Le leader de l'Union pour le renouveau centrafricain (URCA) pensait rejoindre Addis-Abeba, en Éthiopie, pour répondre à une invitation officielle de l'Union africaine. Cependant, son voyage a été brutalement interrompu par le commissaire de l'aéroport international de Bangui Mpoko.

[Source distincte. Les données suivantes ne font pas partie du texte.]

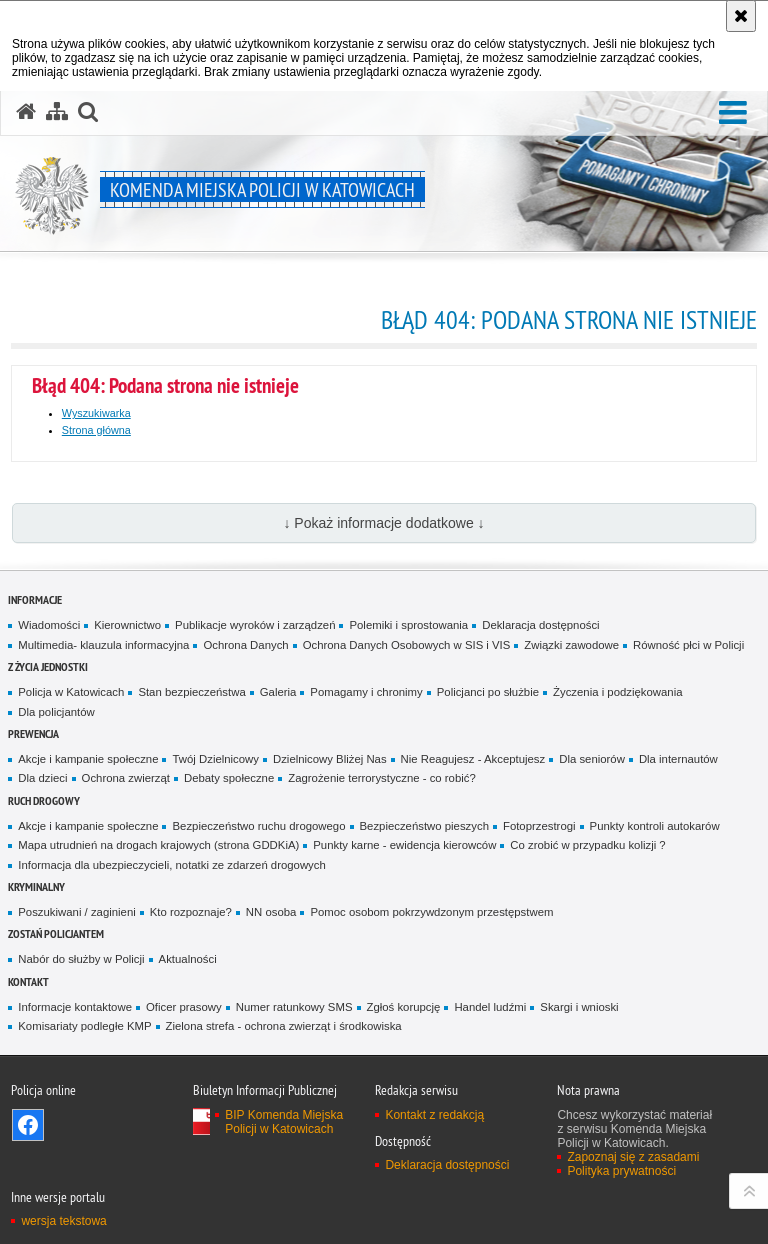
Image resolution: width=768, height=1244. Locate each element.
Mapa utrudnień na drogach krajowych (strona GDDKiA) (158, 845)
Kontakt (28, 981)
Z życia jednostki (48, 666)
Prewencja (33, 733)
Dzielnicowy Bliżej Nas (330, 759)
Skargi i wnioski (579, 1007)
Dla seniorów (592, 759)
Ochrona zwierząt (126, 778)
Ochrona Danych (245, 645)
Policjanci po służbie (488, 692)
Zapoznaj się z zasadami (633, 1157)
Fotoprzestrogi (539, 826)
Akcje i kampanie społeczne (88, 759)
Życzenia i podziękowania (617, 692)
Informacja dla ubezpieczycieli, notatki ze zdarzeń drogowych (172, 865)
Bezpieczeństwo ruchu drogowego (258, 826)
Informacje (35, 599)
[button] (733, 113)
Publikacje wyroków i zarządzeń (255, 625)
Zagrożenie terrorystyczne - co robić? (382, 778)
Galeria (278, 692)
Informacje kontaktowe (75, 1007)
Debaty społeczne (229, 778)
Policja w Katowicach (71, 692)
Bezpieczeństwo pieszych (424, 826)
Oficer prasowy (184, 1007)
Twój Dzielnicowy (215, 759)
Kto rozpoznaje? (191, 912)
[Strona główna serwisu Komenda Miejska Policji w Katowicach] (26, 112)
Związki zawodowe (571, 645)
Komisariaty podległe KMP (84, 1026)
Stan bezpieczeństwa (191, 692)
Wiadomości (49, 625)
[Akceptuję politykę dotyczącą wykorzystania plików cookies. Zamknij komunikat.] (741, 16)
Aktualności (188, 959)
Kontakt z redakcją (434, 1115)
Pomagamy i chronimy (366, 692)
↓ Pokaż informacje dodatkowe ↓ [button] (383, 523)
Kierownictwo (127, 625)
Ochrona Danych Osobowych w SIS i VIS (407, 645)
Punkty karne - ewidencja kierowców (404, 845)
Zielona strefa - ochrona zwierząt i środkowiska (284, 1026)
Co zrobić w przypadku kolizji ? (587, 845)
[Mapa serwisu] (57, 112)
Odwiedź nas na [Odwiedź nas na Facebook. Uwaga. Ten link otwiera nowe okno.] (28, 1125)
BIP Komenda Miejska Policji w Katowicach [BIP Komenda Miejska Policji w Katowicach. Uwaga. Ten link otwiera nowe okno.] (284, 1122)
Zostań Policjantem (56, 933)
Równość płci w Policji (688, 645)
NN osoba (271, 912)
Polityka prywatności (621, 1171)
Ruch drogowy (44, 800)
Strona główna (96, 430)
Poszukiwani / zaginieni (76, 912)
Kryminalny (36, 886)
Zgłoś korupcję (404, 1007)
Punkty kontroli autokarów (655, 826)
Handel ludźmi (490, 1007)
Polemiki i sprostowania (408, 625)
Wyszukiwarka (96, 413)
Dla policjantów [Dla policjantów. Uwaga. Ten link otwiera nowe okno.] (56, 712)
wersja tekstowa (63, 1221)
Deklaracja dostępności (540, 625)
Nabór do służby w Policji (81, 959)
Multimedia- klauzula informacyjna (103, 645)
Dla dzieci (42, 778)
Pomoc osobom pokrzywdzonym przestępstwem (431, 912)
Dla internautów (678, 759)
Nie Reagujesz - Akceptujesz (473, 759)
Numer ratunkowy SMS (294, 1007)
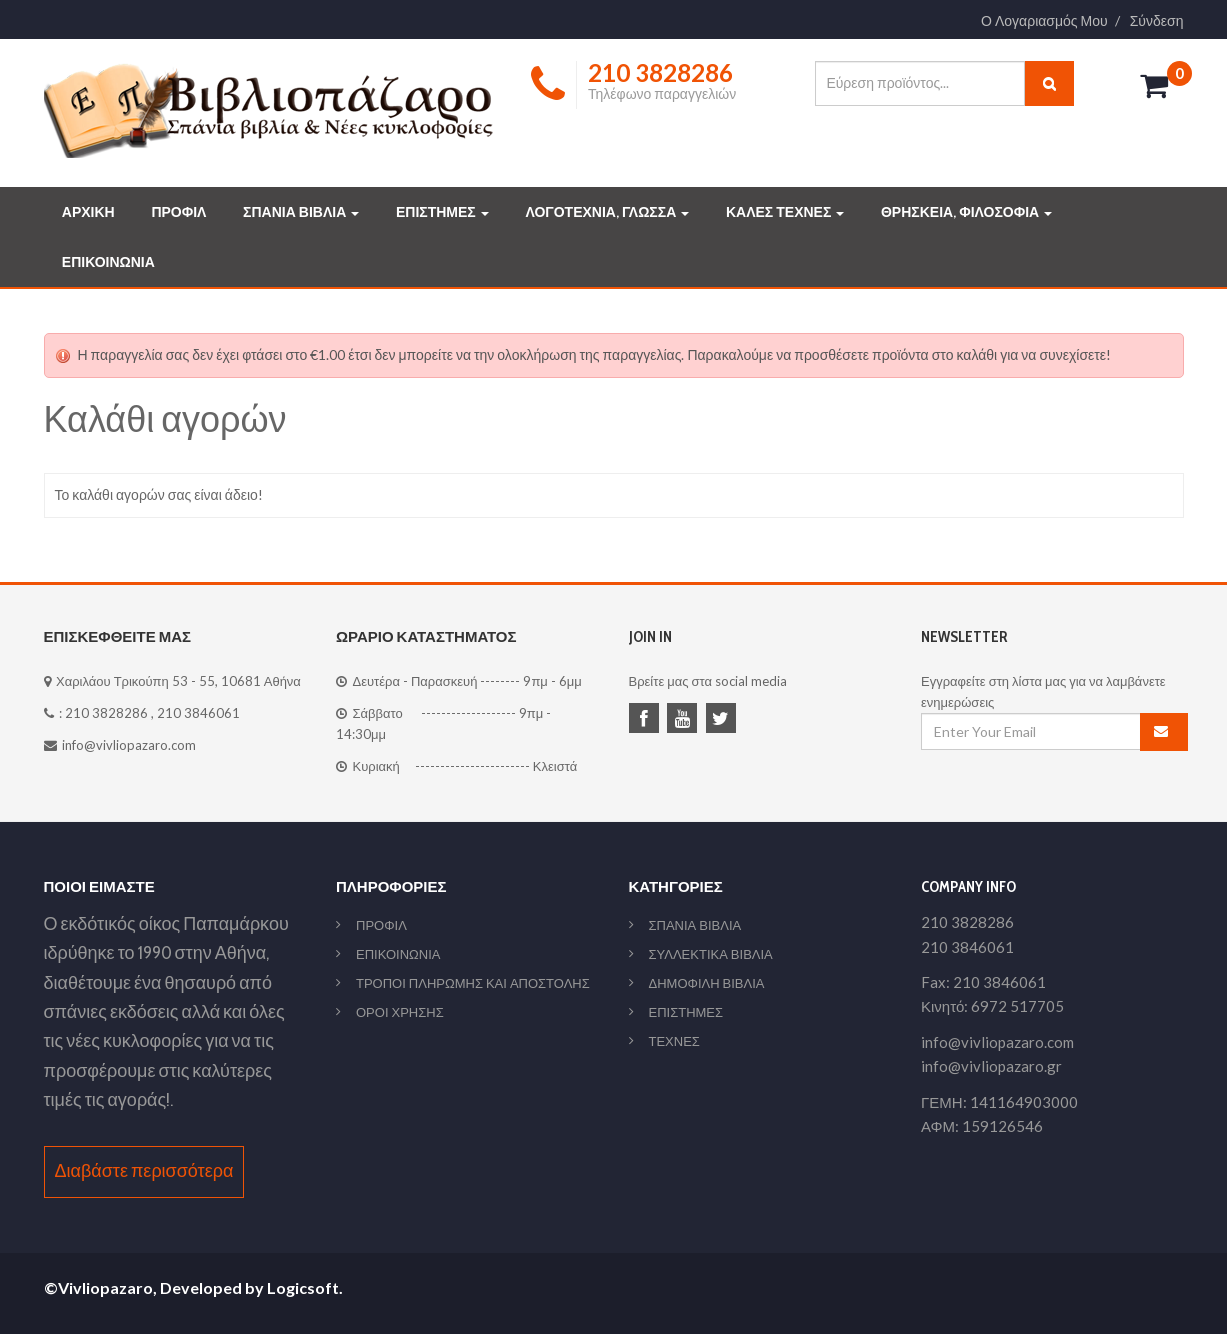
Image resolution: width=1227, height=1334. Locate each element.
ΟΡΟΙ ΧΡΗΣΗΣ (400, 1012)
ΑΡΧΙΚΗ (88, 212)
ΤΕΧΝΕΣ (674, 1041)
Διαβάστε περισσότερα (144, 1171)
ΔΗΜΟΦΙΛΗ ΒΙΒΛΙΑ (707, 983)
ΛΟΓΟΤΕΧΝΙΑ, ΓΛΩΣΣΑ (607, 212)
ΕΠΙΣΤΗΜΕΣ (442, 212)
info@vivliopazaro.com (129, 745)
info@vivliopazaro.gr (991, 1066)
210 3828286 (106, 713)
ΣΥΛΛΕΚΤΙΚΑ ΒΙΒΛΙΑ (711, 954)
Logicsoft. (305, 1287)
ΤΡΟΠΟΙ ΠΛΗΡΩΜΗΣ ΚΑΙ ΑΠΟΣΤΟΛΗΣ (473, 983)
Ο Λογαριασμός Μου (1044, 21)
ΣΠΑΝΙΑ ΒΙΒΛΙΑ (301, 212)
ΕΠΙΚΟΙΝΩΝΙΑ (108, 262)
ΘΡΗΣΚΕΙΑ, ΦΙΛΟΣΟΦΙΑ (966, 212)
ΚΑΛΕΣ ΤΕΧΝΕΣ (785, 212)
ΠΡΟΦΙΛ (178, 212)
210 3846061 (198, 713)
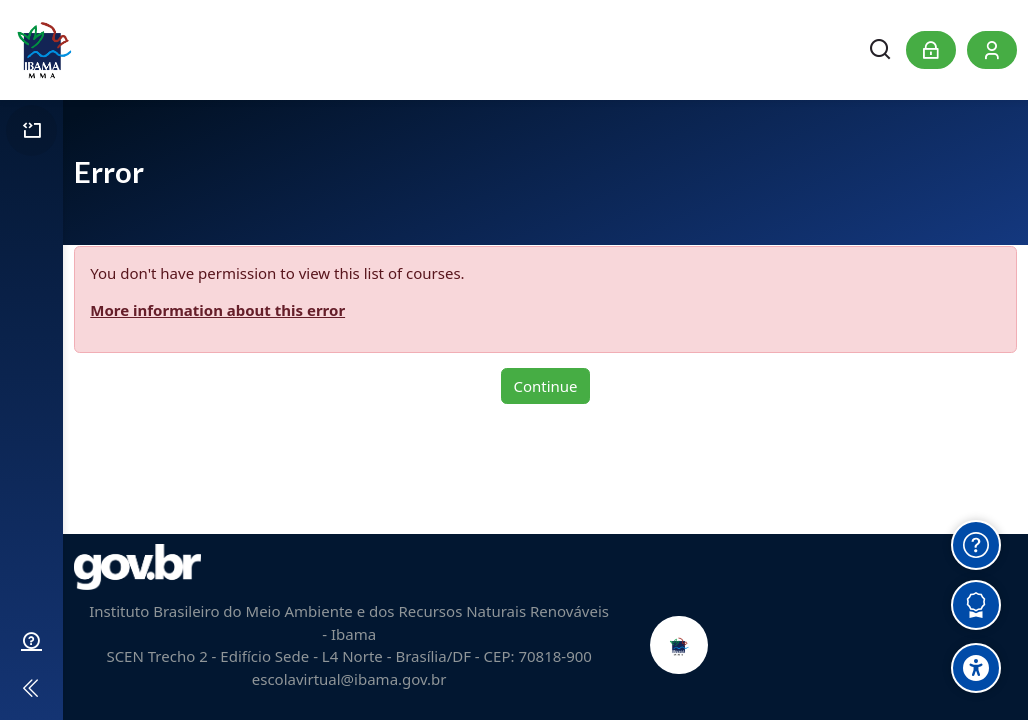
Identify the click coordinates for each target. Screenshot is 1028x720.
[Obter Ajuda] (976, 545)
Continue (545, 386)
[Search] (881, 50)
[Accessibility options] (976, 668)
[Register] (992, 50)
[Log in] (931, 50)
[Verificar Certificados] (976, 605)
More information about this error (217, 310)
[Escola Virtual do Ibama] (43, 50)
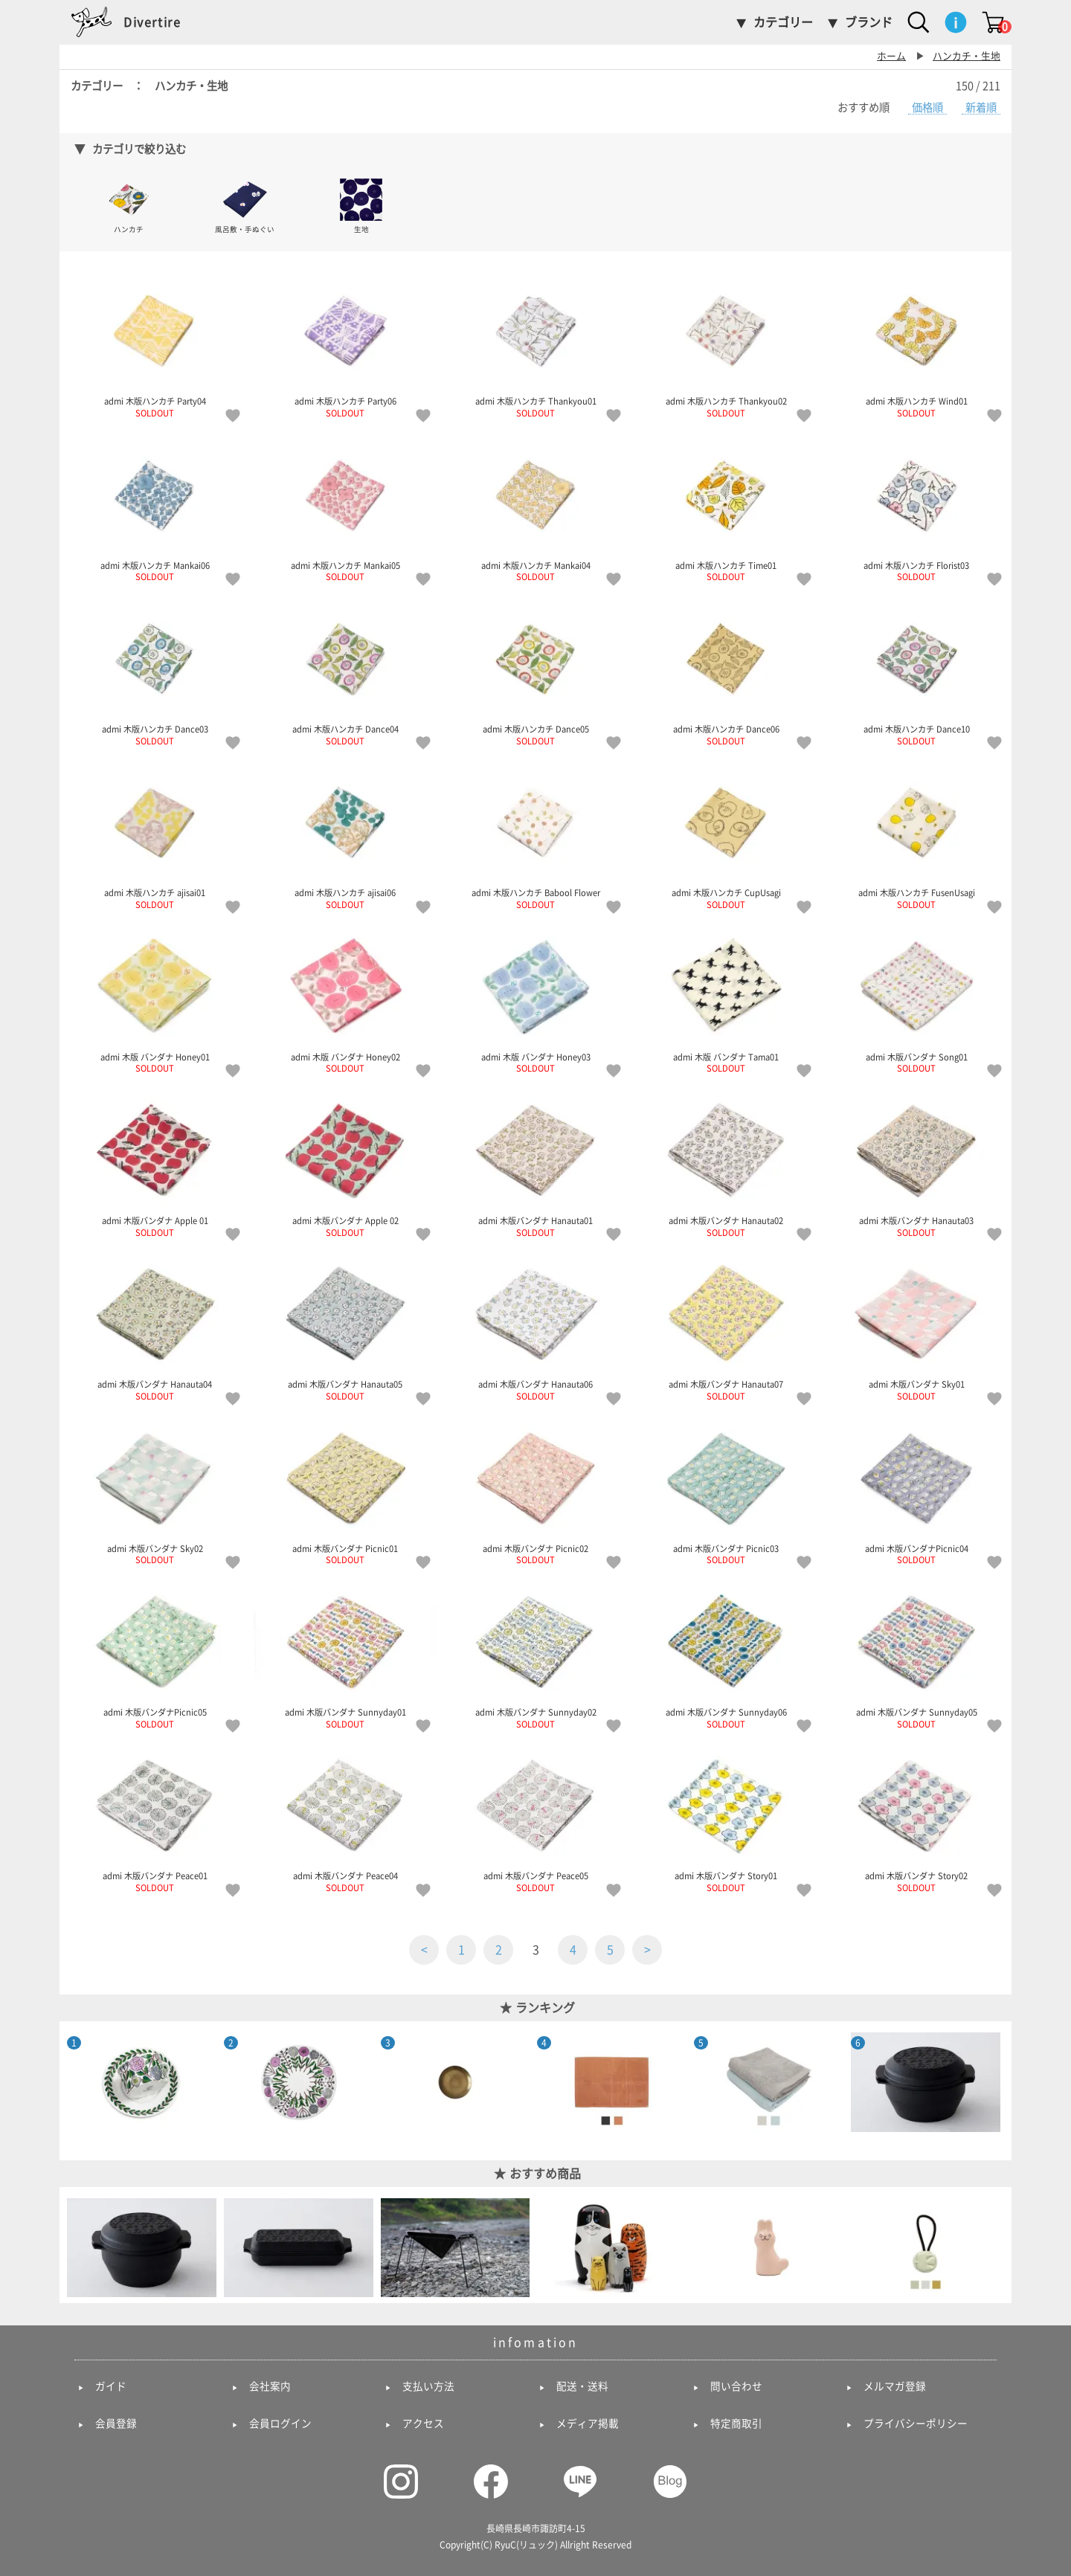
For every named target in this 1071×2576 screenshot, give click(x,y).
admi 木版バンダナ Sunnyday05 (916, 1654)
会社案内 (270, 2386)
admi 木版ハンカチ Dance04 (345, 671)
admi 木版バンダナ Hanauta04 (154, 1326)
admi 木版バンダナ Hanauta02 (725, 1163)
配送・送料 (582, 2386)
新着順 (981, 107)
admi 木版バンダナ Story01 (725, 1818)
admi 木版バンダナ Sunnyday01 (345, 1654)
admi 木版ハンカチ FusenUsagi (916, 835)
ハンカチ (129, 205)
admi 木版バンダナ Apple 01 (154, 1163)
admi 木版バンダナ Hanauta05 (345, 1326)
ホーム (891, 56)
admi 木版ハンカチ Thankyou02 (725, 343)
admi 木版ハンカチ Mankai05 (345, 508)
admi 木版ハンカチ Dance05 (535, 671)
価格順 (927, 107)
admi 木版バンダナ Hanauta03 (916, 1163)
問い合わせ (736, 2386)
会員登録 (116, 2423)
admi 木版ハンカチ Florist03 (916, 508)
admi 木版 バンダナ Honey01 (154, 999)
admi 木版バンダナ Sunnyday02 (535, 1654)
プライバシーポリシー (915, 2423)
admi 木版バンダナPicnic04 (916, 1491)
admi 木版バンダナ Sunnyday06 (725, 1654)
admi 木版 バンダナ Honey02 (345, 999)
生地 (361, 205)
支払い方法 (428, 2386)
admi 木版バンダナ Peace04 (345, 1818)
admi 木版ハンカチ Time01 (725, 508)
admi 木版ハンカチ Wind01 (916, 343)
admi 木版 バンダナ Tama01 (725, 999)
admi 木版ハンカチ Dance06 (725, 671)
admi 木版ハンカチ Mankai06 (154, 508)
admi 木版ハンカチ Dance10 (916, 671)
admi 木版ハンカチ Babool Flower (535, 835)
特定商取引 (736, 2423)
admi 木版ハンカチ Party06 (345, 343)
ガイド (110, 2386)
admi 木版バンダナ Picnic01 (345, 1491)
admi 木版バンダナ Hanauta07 (725, 1326)
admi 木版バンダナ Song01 (916, 999)
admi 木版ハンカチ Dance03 (154, 671)
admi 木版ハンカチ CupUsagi (725, 835)
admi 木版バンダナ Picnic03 (725, 1491)
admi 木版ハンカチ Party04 (154, 343)
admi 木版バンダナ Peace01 (154, 1818)
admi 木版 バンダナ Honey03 (535, 999)
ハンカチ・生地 (966, 56)
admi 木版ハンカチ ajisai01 (154, 835)
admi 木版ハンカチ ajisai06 (345, 835)
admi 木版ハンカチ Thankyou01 (535, 343)
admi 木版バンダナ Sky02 (154, 1491)
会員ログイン (280, 2423)
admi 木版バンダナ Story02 (916, 1818)
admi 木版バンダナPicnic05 (154, 1654)
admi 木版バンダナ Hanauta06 (535, 1326)
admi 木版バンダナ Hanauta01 (535, 1163)
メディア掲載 (587, 2423)
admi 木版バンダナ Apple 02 (345, 1163)
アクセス (423, 2423)
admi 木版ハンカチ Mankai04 (535, 508)
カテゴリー (783, 22)
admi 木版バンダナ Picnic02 (535, 1491)
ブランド (868, 22)
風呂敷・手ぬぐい (244, 205)
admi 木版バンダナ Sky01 (916, 1326)
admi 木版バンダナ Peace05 (535, 1818)
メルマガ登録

Selon les témoignages recueillis par la rédaction de Corbeau News Centrafrique, la police a procédé à la confiscation de son passeport diplomatique sans présenter la moindre décision de justice formelle. Du côté des autorités aéroportuaires, on justifie cet acte par un argumentaire purement administratif : le commissaire de police affirme que Dologuélé n'étant plus député de la septième législature depuis le 30 avril dernier, son titre de voyage diplomatique n'est plus valide et a donc été saisi sur-le-champ.
Pour de nombreux observateurs et médias locaux, ce motif administratif n'est qu'un paravent. Corbeau News Centrafrique y voit une manœuvre politique délibérée, qualifiée de « stratégie de mort lente », visant à isoler les adversaires du régime de Touadéra en les enfermant à l'intérieur des frontières nationales.
Restez informé des derniers gros titres sur WhatsApp | LinkedIn
Cette situation ravive des souvenirs douloureux en Centrafrique, rappelant le sort de l'ancien président Ange-Félix Patassé que François Bozizé avait empêché de quitter le pays pour aller se soigner, ne l'autorisant à partir qu'au dernier moment pour mourir dès son arrivée au Cameroun.
L'opposition dénonce une dérive autoritaire qui s'accélère, après que le pouvoir a déjà manifesté des velléités de restriction de mouvement à l'encontre de l'opposant l'année dernière.
Anicet-Georges Dologuélé n'est pas n'importe quel opposant. Il est le principal rival de Faustin-Archange Touadéra, étant arrivé deuxième lors de la dernière élection présidentielle avec 13,50 % des suffrages, contre 77,90 % pour le président sortant. Ce scrutin avait d'ailleurs été vigoureusement contesté par le leader de l'URCA, qui dénonçait une « fraude massive ».
Comme le souligne Africa Radio, ce n'est pas la première fois que l'ancien Premier ministre subit de telles restrictions, puisqu'en mars 2021, il avait déjà été bloqué alors qu'il souhaitait se rendre en France pour des raisons médicales. Aujourd'hui, malgré son rôle de figure centrale de l'opposition, Anicet-Georges Dologuélé se retrouve à nouveau sans document de voyage et sous le coup d'une interdiction de sortie de territoire notifiée sans la moindre base judiciaire apparente.
Ce nouvel incident s'inscrit dans un contexte de verrouillage institutionnel croissant, où les tensions entre la majorité présidentielle et l'opposition démocratique semblent avoir atteint un point de non-retour.